OPINION: The iPod has been around for more than 20 years, and arguably, Apple wouldn’t be the company it is now without it. It came at just the right time when digital was on its way to becoming the accepted form of accessing music. And now we’ll have to get used to talking about it in the past tense.

The iPod acted as a gateway for many, me included. Like the Sony Walkman that preceded it decades before, and the Creative ZEN and MuVo players that launched during the early 2000s, the iPod was the way into enjoying music for a generation, in a way usurping the popularity of radio and a mark of the shifting tastes towards digital.

I think everyone from the early 2000s remembers the ads with the white iPod distinctive against the colourful backgrounds and black silhouettes of people dancing around. You couldn’t escape them.

The iPod was a triumph of marketing, making it one of the must-have products. Back then it cost around $399 for the 5GB model so you had to be a kid with well off parents to afford one (definitely not me), and that only enhanced its desirability (who didn’t want the iPod Classic?)

If you couldn’t get an iPod, most would go for a Creative ZEN, though it says something that Creative’s series isn’t mentioned in the same breath (though probably remembered as fondly by some). The iPod was so popular it gave Microsoft’s Zune a black eye and bloody nose (though it was better in a few ways).

The first iPod I got I didn’t buy. My business studies class entered into a national Direct Line competition and somehow managed to score second place, and the reward for those who attended the finals was an iPod Shuffle 2nd Gen. Getting the Shuffle led to iTunes, which then led to iTunes Store and Apple Podcasts. The tunes and podcasts stored on that 4GB Shuffle were my audio companion through university. I wonder if it still works today.

Apple iPod 7

The second iPod I got I didn’t buy. A friend was over in the US, and I asked him if he could get the iPod Touch 4th Gen (electronics were much cheaper there than they were in ‘rip-off Britain’). The storage went up to 16GB (or 13GB, as it actually was), and more storage meant more space to fill, which meant finding more music. Rather than sticking to what I already listened to, I looked further afield. Mixing with other people at university broadened horizons and tastes. I forgot to pay my friend for the iPod Touch. I still haven’t paid him back. It’s been ten years…

The third iPod I bought but didn’t get (at first). Ordered from Amazon, the courier drove near my house (I could literally see them from my window), said it had been delivered to a different address down the road, and drove off with it. Suffice to say I wasn’t happy, but the order was eventually fulfilled. The only issue was I waited too long for the iPod Touch 6th Gen. The 7th Gen model came out a few months later.

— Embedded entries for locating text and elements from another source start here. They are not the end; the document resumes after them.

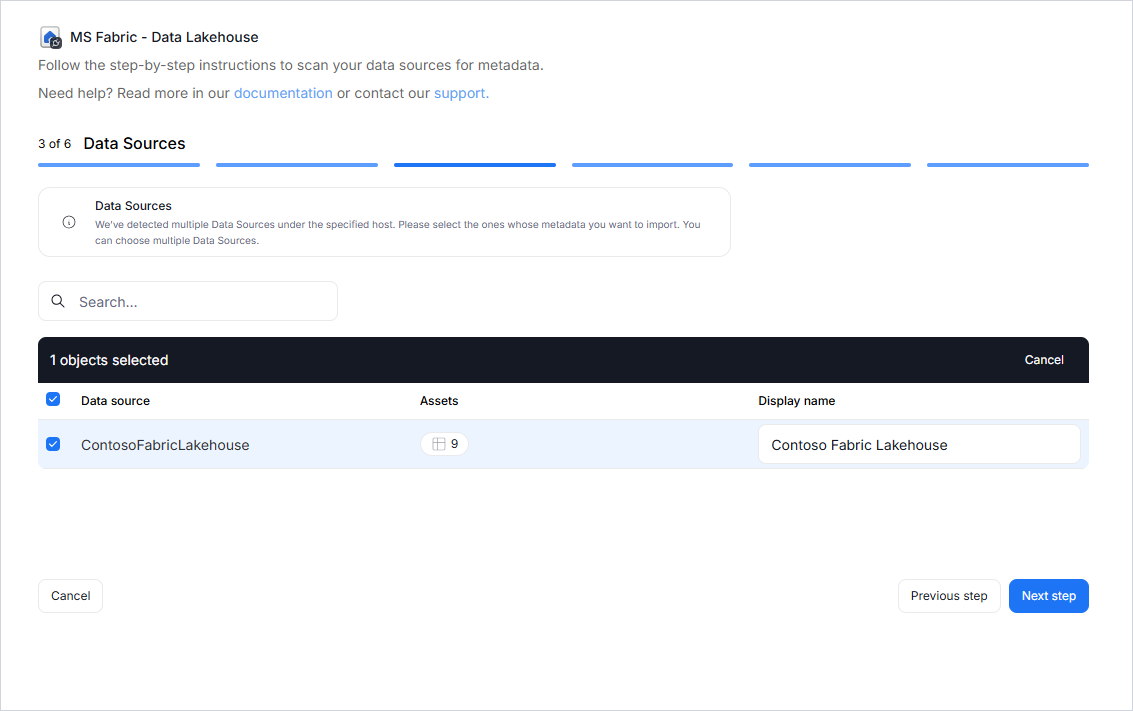Click the third, darker progress bar segment
The width and height of the screenshot is (1133, 711).
[475, 165]
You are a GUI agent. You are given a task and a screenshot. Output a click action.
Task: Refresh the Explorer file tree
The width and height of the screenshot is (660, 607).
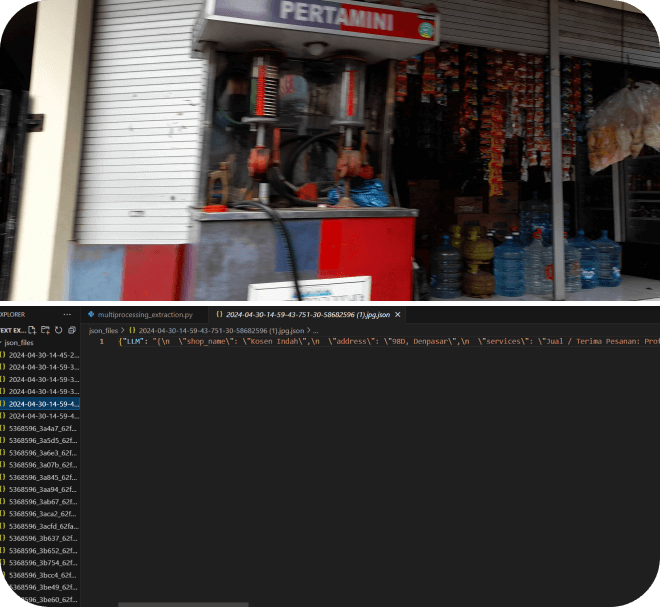pyautogui.click(x=59, y=329)
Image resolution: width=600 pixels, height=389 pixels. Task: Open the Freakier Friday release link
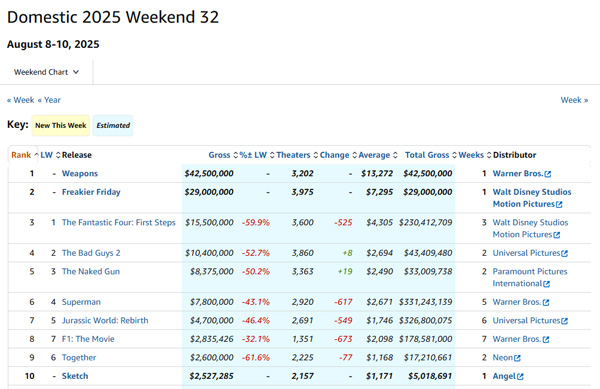[91, 192]
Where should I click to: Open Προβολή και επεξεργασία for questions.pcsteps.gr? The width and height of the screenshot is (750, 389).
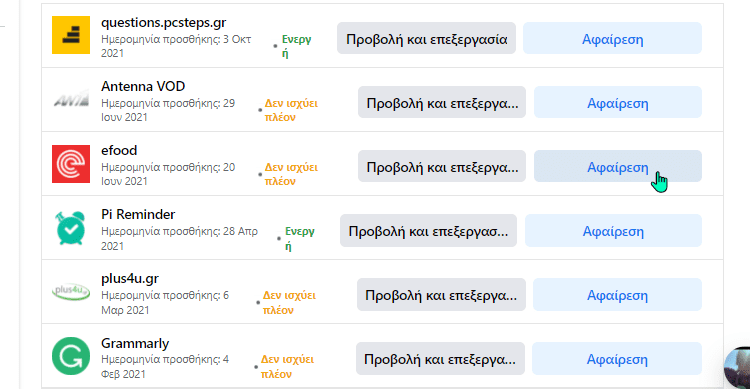pos(426,38)
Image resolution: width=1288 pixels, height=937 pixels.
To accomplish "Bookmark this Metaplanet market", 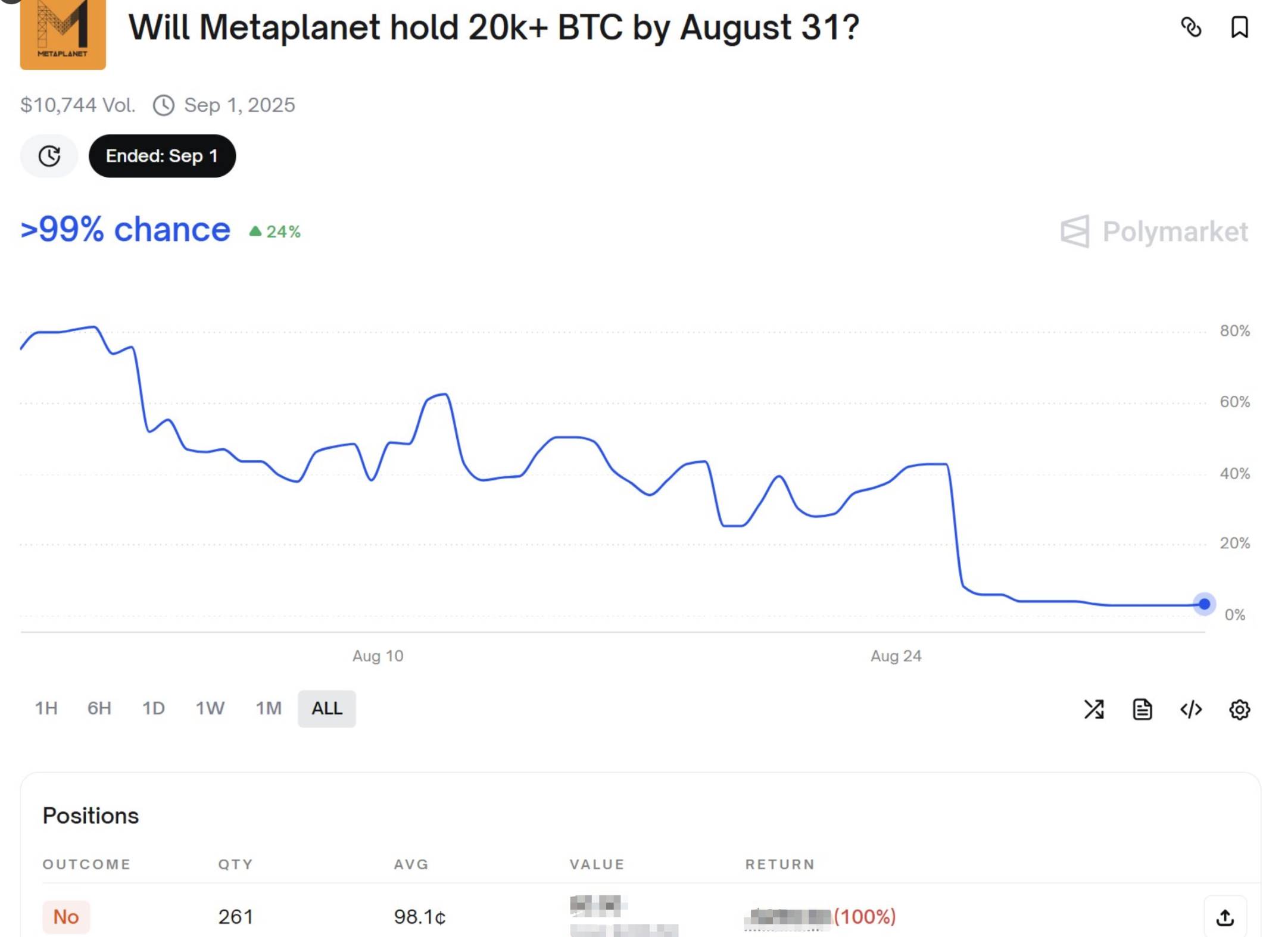I will [x=1239, y=27].
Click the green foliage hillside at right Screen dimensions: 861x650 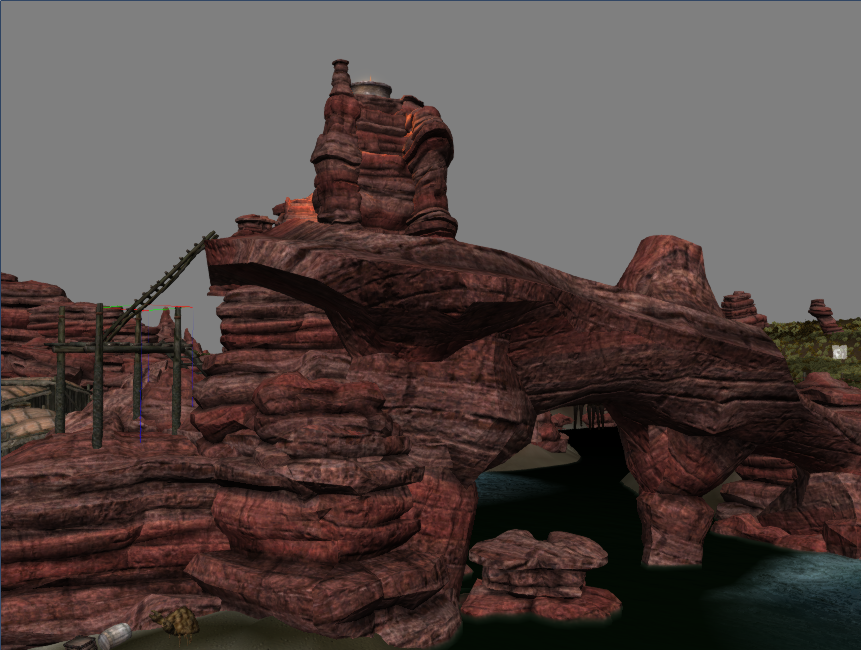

But the 6th Gen model was one of those purchases where I wanted it but didn’t really need it. The popularity of the iPod was on the wane, and by then my podcast listening was satisfied by an iPad, while my (Android) smartphone was used for music streaming.

The iPod chartered the course for the likes of the iPhone so its impact can never be understated. But it’s been on a slippery slope, and from a certain point of view, rather abandoned. As a dedicated digital audio player, the likes of Astell&Kern, iRiver and Cowon have replaced the iPod.

The iPod’s days were numbered ever since the iPhone was announced, but even though it ends on something of a whimper, its contribution shouldn’t be forgotten. It was an iconic, industry-defining device.

Although the less said about the time when U2 infiltrated iTunes and iPods, the better.

There’s plenty of people in the last twenty years whose first contact with music was through an iPod, and that’s a great memorial to the audio player that made people think differently about music.